We were thinking of some ideas that would be consistent with your alternative account, of why more aid to paramilitary organizations could actually lower violence. One story here could be deterrence – that stronger paramilitaries deter the guerillas resulting in fewer attacks by guerillas or fewer clashes between guerillas and paramilitaries. But, our results do not show a fall in guerilla attacks or clashes amongst the two groups; rather the coefficient on these other variables is close to 0 and they are statistically insignificant, which is inconsistent with the deterrence account.

Another reason could be dependence, that in the short run U.S. aid increases paramilitary violence, but it also induces paramilitary reliance on the Colombian military for supplies, which increases the sway the government has vis-à-vis this group, potentially leading to future demobilization. Thus in the long-run, U.S. military aid reduces paramilitary violence. While this process could take “long and variable lags” to manifest, it is important to note that we see a dramatic increase in paramilitary activity in 2005, despite a half-decade of huge U.S. military transfers to Colombia. Thus we do not see evidence of this dependence account in our data.

2 Comments

  1. amelia says:

    Absent all the wrangling about whether the causal arrows in this study are drawn correctly, one massive underlying question would still remain: are the data *correct*, in the sense of accurately representing micro patterns of violence in Colombia? I'm willing to bet that data on US aid is…decent. Maybe. I'm absolutely unwilling to bet that the data on violence are of similar quality.
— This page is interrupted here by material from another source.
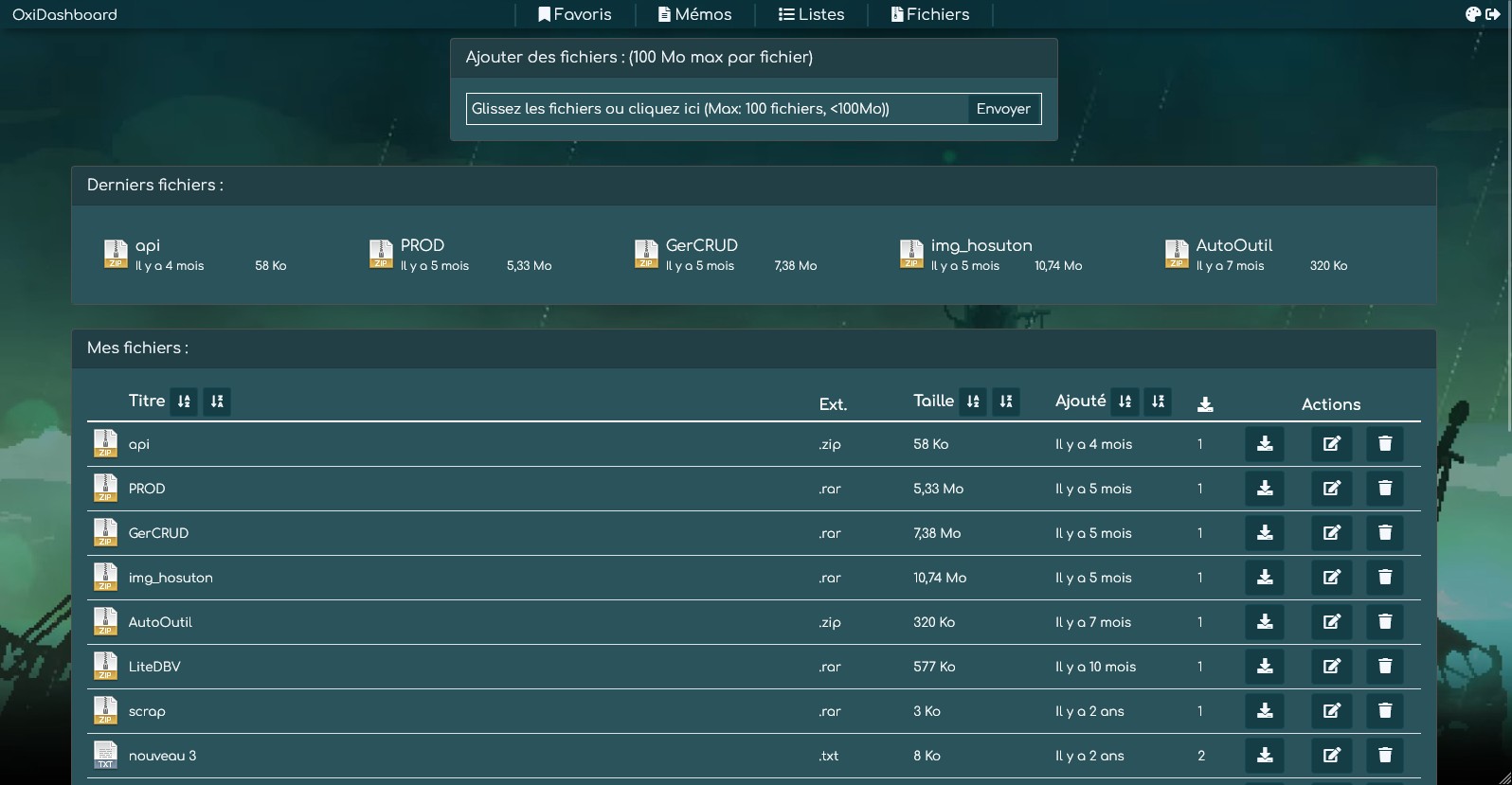The height and width of the screenshot is (785, 1512).
Task: Sort files by Ajouté ascending
Action: click(x=1125, y=401)
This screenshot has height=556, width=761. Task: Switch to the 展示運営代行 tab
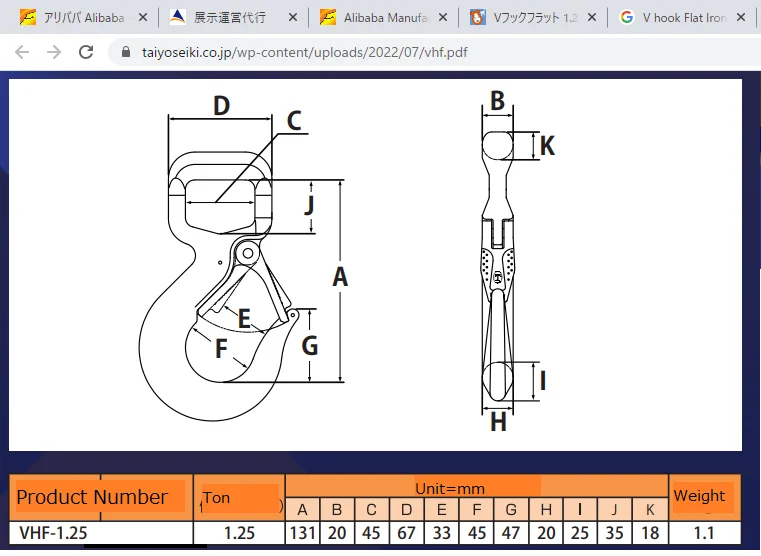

It's both technically simpler and more in line with the publish-or-perish incentive to be naive about these data, but pretending they're as simply countable as dollars, votes or survey responses just isn't reasonable.

    Violence data are certainly "incorrect" in the sense of invariably failing to report each and every episode or casualty of violence. Violence data are highly likely also to be incorrect in the sense of having extremely uneven reporting rates across extremely relevant strata (time, location, victim groups). In the case of this paper, neither the underlying dataset nor the authors (as far as I can tell) make any attempt to deal with the problems of descriptive inference, as opposed to causal inference, inherent here.

    The paper's authors describe CERAC's methods of "cross-checking" data with other sources, but significant (and unevenly distributed!) chunks of Colombia's violence remain unreported. There are groups in rural Colombia who will not report to a representative of the church. Many people don't want to report to the police. My colleagues and I at the Human Rights Data Analysis Group have done some looking at data coverage problems in Colombia (here: http://hrdag.org/about/colombia.shtml).

    Of course, the study's descriptive conclusions could still be correct. Or it could be that areas around bases are targeted by human rights watchdogs for increased reporting. Or it could be that areas around bases could be off-limits to human rights watchdogs. Or it could be that human rights watchdogs, governmental and non, have budgets for reporting that vary from year to year. There are very few good ways to know; I certainly don't. In any case, my usual plea in the case of papers that exploit micro variation in violence is: see what sort of confidence interval you could attach to your descriptives, before you engage in causal — or even associational — debate.

  2. Michael says:

    Some of us economists, too, are irked by our discipline's tradition of hard-selling a causal claim, then (pretending to) rule out (a selected set of) alternative explanations.